**Goal of the exercise:**
Copy, character for character, the lines from the line containing "Given: Open the セルの値 combo box" to the line containing "(x=1008, y=786)", with both of those lines included.

= = =

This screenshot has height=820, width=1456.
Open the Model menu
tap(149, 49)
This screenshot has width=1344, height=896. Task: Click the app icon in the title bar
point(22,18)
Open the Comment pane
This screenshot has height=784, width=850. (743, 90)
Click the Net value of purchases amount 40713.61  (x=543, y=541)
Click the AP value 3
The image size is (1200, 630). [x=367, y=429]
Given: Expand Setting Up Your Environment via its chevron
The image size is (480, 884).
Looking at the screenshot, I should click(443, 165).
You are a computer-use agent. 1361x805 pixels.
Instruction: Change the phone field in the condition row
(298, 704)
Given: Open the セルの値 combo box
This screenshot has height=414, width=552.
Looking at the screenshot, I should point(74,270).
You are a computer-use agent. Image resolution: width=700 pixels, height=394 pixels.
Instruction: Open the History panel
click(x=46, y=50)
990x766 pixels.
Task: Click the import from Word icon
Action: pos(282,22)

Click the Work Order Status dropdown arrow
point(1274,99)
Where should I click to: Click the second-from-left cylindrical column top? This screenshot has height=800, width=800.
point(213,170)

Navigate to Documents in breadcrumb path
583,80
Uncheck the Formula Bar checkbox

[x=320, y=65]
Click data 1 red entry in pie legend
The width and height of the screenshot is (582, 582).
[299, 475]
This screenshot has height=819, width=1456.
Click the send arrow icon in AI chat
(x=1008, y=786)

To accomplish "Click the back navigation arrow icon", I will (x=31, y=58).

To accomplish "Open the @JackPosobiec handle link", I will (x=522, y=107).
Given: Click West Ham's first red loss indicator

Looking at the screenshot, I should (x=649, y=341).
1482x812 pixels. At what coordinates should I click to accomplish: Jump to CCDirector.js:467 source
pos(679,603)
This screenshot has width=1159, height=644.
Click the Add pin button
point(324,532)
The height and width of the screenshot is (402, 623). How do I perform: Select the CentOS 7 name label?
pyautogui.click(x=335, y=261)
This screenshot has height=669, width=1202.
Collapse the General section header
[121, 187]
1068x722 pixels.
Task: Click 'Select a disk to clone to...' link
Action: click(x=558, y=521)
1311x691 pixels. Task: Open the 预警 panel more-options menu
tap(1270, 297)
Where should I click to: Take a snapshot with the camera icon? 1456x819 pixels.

= = =

**Task response:**
Given: Open the セルの値 combo box
This screenshot has height=414, width=552.
Looking at the screenshot, I should point(74,270).
You are a computer-use agent. Image resolution: width=700 pixels, height=394 pixels.
Instruction: Open the History panel
click(x=46, y=50)
990x766 pixels.
Task: Click the import from Word icon
Action: pos(282,22)

Click the Work Order Status dropdown arrow
point(1274,99)
Where should I click to: Click the second-from-left cylindrical column top? This screenshot has height=800, width=800.
point(213,170)

Navigate to Documents in breadcrumb path
583,80
Uncheck the Formula Bar checkbox

[x=320, y=65]
Click data 1 red entry in pie legend
The width and height of the screenshot is (582, 582).
[299, 475]
This screenshot has height=819, width=1456.
Click the send arrow icon in AI chat
(x=1008, y=786)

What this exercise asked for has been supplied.